A new traffic management protocol, called Source-Specific Multicast, solves a key network configuration problem that has limited the adoption of traditional Internet Protocol multicast technology. While upgrading networks to support Source-Specific Multicast will take time, experts say, so many companies are behind the effort that its likely to take off and become a standard part of next-generation Internet networks.
Today, virtually all data sent across the Internet, such as e-mail messages and Web pages, is in unicast format, which means a separate stream of data is sent from the server to each receiver. For live Webcasts or for massive software updates, however, the unicast method of sending data is highly inefficient, because servers must track each separate data transfer, and routers in the network have to carry multiple copies of the same packets of data.

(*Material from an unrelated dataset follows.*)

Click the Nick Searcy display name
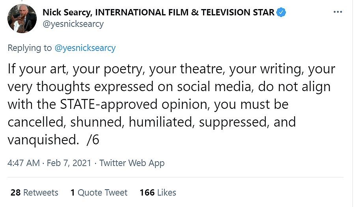(x=67, y=12)
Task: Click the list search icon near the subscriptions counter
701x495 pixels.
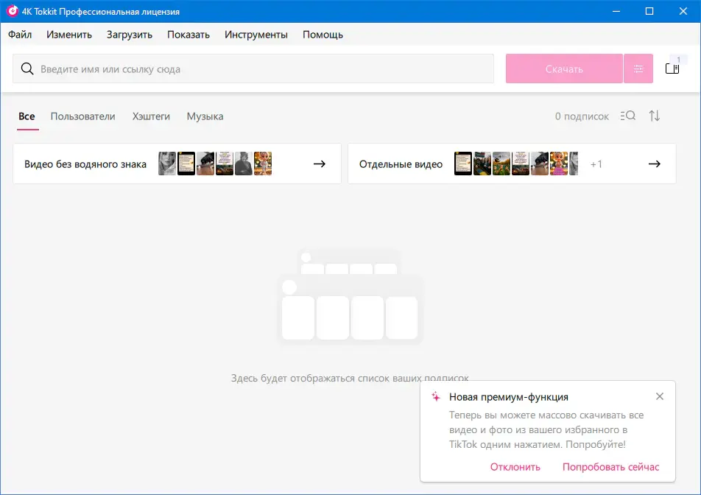Action: coord(627,116)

Multicast avoids this problem by sending out only a single stream of data at the source, then splitting it into multiple streams at each router until it reaches all the recipients. The resulting data stream looks like a tree: The root of the tree is the source computer sending the data, and the data streams fan out into branches at each router. This saves bandwidth — and thus, it also saves money.
“Many companies are finding it hard to deliver content by traditional means, because the delivery cost exceeds the value of the content,” says Michael Luby, chief technology officer at Digital Fountain, a San Francisco start-up developing content distribution technology that works with multicast. “Multicast offers the promise of allowing delivery costs to scale according to the amount of content and not the size of the audience.”
A downside of multicast — and something that has held up its adoption — is that every router in the network must support multicast in order to get the bandwidth-saving benefits. For now, multicast is most often used within corporate intranets. Some content delivery networks have multicast capabilities, so their distributed servers can broadcast content to one another, and a few Internet service providers, including Sprint and UUnet, offer multicast services to customers over their own backbone networks.
But across the public Internet, multicast is limited because most routers are not multicast-enabled. This is partly because ISPs havent upgraded legacy equipment, but the main issue, experts say, is that multicast has gotten a reputation for being nearly impossible to configure properly and debug.
“One of the main criticisms of multicast is that its so complicated — its hard to understand,” says Kevin Almeroth, a professor of computer science at the University of California at Santa Barbara. “It forces you to think backwards.”
The Rendezvous Point Problem
When a user requests access to a traditional multicast session, identified by a group number that has been broadcast to the entire network, the request is automatically relayed to a specially configured router, known as a rendezvous point. The source of the multicast is streaming data to the rendezvous point, and the end user is automatically connected to the appropriate tree for that multicast, with the rendezvous point at the root.
Once the user is linked to the right multicast tree, the rendezvous point is no longer necessary. The tree then reconfigures itself so that the multicast source becomes the root.
“The bad reputation [of multicast] is from when you have to configure these RPs [rendezvous points],” Almeroth says. “Any time you have to put functionality inside the network, its hard to do.”
Source-Specific Multicast directly addresses this problem. With this protocol, both the group number for the multicast and the address of the source multicast server are broadcast to the network. This eliminates the need for the rendezvous point and makes the network far easier to configure.
The new Source-Specific Multicast protocol works just as well for Webcasts and the other multimedia applications that are driving the adoption of multicast, Almeroth says. Its only limitation is that it cant handle certain applications where the sources of data might be unknown, such as a videoconferencing application, where its not known in advance who will attend the session.
Source-Specific Multicast is expected to become an official, ratified specification of the Internet Engineering Task Force by midsummer. Meanwhile, most router vendors, including Cisco Systems and Juniper Networks, already support Source-Specific Multicast in their routers.
Some multimedia player software, such as that of RealNetworks and Microsoft, also support Source-Specific Multicast. The only piece missing is in the operating systems of personal computers, but thats changing, too. Various versions of Linux and Unix already support Source-Specific Multicast, and Microsoft, the worlds main provider of operating systems for personal computers, will support the new standard in Windows XP, due later this year.
Digital Fountains Luby says broad penetration of Source-Specific Multicast will probably take another two years. “Now we just have to wait for everyone to upgrade,” he says.